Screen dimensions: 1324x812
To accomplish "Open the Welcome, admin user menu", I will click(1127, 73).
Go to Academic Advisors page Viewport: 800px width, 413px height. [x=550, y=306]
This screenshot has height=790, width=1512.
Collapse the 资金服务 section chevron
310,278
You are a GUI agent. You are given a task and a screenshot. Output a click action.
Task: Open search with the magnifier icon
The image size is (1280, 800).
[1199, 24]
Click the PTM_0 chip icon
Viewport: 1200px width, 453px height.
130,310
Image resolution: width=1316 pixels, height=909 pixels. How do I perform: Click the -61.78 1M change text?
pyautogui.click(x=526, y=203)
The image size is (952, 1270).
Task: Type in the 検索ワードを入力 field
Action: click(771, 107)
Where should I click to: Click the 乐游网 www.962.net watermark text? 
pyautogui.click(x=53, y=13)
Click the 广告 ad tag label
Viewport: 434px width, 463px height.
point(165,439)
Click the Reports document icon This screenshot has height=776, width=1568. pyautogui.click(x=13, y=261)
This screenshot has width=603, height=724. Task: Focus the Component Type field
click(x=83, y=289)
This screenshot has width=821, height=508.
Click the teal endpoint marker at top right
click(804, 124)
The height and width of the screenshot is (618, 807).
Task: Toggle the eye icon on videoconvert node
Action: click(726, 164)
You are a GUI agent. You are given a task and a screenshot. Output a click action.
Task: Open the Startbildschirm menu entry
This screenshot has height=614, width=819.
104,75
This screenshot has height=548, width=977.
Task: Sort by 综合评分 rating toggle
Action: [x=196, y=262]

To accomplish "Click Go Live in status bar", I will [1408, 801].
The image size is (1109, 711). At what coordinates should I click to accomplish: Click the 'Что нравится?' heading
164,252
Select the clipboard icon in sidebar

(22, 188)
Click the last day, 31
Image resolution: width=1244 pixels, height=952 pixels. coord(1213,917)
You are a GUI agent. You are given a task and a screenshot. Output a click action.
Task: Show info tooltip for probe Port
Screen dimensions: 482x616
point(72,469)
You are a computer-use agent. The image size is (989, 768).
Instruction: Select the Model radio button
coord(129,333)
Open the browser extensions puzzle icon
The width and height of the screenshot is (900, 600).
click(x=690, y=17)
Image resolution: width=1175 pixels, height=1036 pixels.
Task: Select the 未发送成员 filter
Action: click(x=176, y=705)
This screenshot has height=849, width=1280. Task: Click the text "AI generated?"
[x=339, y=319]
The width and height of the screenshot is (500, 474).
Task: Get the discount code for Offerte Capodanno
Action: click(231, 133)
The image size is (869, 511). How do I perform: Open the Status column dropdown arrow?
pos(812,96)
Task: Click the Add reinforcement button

▶ [Your objective]
Determine how many lines in the listing above contain "will", giving the number and no other words.

▶ [Result below]
2